A significant portion of today's system-on-a-chip hype comes from the semiconductor vendors themselves. These companies are quickly ramping production capability on 0.25-µm-drawn (sub-0.2-µm-effective) and even finer processes. Simultaneously, they're worrying about where they'll find customers with multimillion-gate designs that can fill the silicon in a way that is not bondpad-limited. Given that the average logic core consumes only 10,000 or so gates, you can easily understand their concern. You can also see why embedded memory is such an attractive answer to their--and your--problems.

Memory arrays can contain millions or tens of millions of transistors. Memory is also the most universal "core," giving vendors maximum return on their R&D investment. Almost all systems contain some type of both volatile and nonvolatile storage. And, if ASIC vendors also sell discrete memory chips, embedded-memory capability gives them a convenient conversion message when they tell you that they're obsoleting older low-density memory chips.

Lots of positives, a few caveats

Forget what the vendors want you to do. If the embedded-memory concept doesn't hold water, then marketing hype alone won't ensure its success. Fortunately, embedded memory does make sense today for a few--and in the future even more--applications. If you heed Moore's Law (which says that the number of transistors that you can cost-effectively put on a piece of silicon doubles every 18 months), you know that chips built on advanced lithographies are most cost-effective when measured by cost-per-bit at higher transistor counts. This trend toward higher and higher densities is no problem for PC main DRAM with software that seems able to consume all of whatever density chips are available. However, plenty of embedded applications also use DRAM, and their density, voltage, interface, and other needs lag--sometimes significantly--behind those of the PC. The same scenario holds for most other memory technologies. Digital cellular phones today use 1 to 2 Mbytes of flash memory, but plenty of embedded systems are content with 128 kbytes or less. Embedded memory gives you an escape plan should your list of discrete-component vendors begin to dwindle.

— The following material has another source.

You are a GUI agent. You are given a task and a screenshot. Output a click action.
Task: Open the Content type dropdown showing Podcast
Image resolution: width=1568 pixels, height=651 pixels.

Board space and reliability are two other key embedded-memory advantages. Fewer chips on a board result in a smaller system footprint to implement a given function. Mobile-computing and communications devices, disk-drive-controller ICs, PCMCIA-card chip sets, and automotive-electronics modules are just a few of the applications reduced board space motivates. An integrated memory-plus-logic, single-die IC avoids the esoteric, costly packaging used in multidie stacked chips or multichip modules. Lower chip count might also mean higher system-manufacturing yields and a lower probability of premature system failure--either within a device or in the interdevice connections. 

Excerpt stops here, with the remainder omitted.